CHAMPAIGN – How healthy you are has a lot to do with where you live, according to a new report that found a wide disparity in the health of Illinois residents, depending on which of the state's 102 counties they call home.
The report released this morning by the Robert Wood Johnson Foundation and the University of Wisconsin looked at the overall health and risk factors in more than 3,000 counties in all 50 states.
Vermilion County was found to be among the 10 unhealthiest communities in Illinois, in terms of both overall health and risk factors such as the number of adults who smoke, are obese and engage in binge drinking and high-risk sexual behaviors.
Champaign County was ranked 31st among the state's counties for its overall health and 25th in risk factors.
Public health administrators in both counties weren't surprised.
"We've been seeing the same kind of numbers for years, and nothing has changed," said Steve Laker, administrator of the Vermilion County Health Department.
Laker said public health executives have known about the upcoming report since December, and he fully expected his county to rank near the bottom in Illinois for having an infant mortality rate that hasn't improved enough, a teen birth rate that has been consistently high for four decades and factors such as poverty, unemployment and education rates that play a role in how healthy people tend to be.
Public health focuses on prevention, and many of the factors aren't in his department's control, Laker said. But he has called a communitywide meeting to discuss the report later today.
"These are community problems," he said.
Champaign-Urbana Public Health District Administrator Julie Pryde said some factors pulling down Champaign County in the rankings were its air quality and some of the risk factors related to sex and alcohol that are the inevitable result of being home to a high number of college students.
"Overall, I was pleased," she said. "Of course, I would like to see us number one, but what I like about these is it gives us something to look at."
The County Health Rankings report evaluated health outcomes in each county in the United States by looking at the rate of people dying before they reach age 75, the percentage of people who report they are in fair or poor health, the number of days people report being in poor physical or mental health and the rate of infants with low birth weights.

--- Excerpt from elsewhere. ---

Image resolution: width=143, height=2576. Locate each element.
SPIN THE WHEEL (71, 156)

Researchers also looked at factors affecting health, access to clinical care, the physical environment of the community, the number of uninsured adults, the rates of high school graduates, the number of children living in poverty, homicide rates, access to healthful foods, the density of liquor stores and such behavioral risk factors as adult smoking and obesity rates and teen pregnancies.
Only 30 percent of residents in both Champaign and Vermilion counties have access to healthy foods, according to the report. In both counties, 28 percent of adult residents are obese.

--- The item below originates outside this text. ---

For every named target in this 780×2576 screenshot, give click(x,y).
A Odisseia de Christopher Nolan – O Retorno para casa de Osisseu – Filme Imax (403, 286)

Champaign County has more uninsured adults than Vermilion County, according to the report. One in five residents in Champaign County are uninsured, compared to one in 10 residents in Vermilion County.
"These rankings demonstrate that health happens where we live, learn, work and play. And much of what influences how healthy we are and how long we live happens outside the doctor's office," said Risa Lavizzo-Mourey, chief executive of the Robert Wood Johnson Foundation, a philanthropic group devoted to improving health and health care in the United States.

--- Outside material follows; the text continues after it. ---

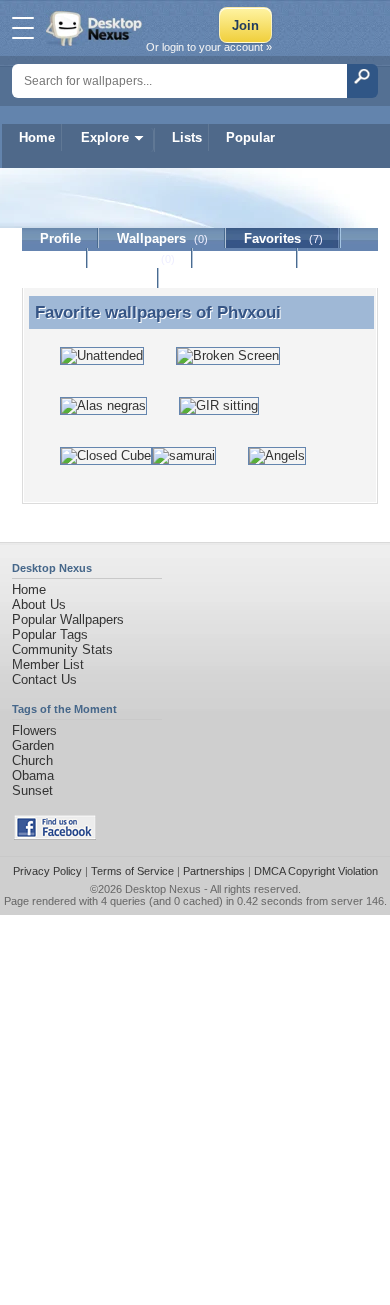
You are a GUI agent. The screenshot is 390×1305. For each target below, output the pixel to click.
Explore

The foundation contends health can be improved at the community level through programs and policies: For example, more parks and recreation choices encourage people to exercise more.
Pryde and Laker said they see an opportunity in today's report to focus on things that need to change in their communities.
Think the health shortcomings in Vermilion County aren't your problem because you don't live there? Pryde contends borders are irrelevant when it comes to illness, and budget cuts and an uncertain future for the Vermilion County Health Department will have a ripple effect on Champaign County.
"The sad thing about this, and I don't know why people don't understand that, is prevention is so much less expensive than (health) care," Pryde said.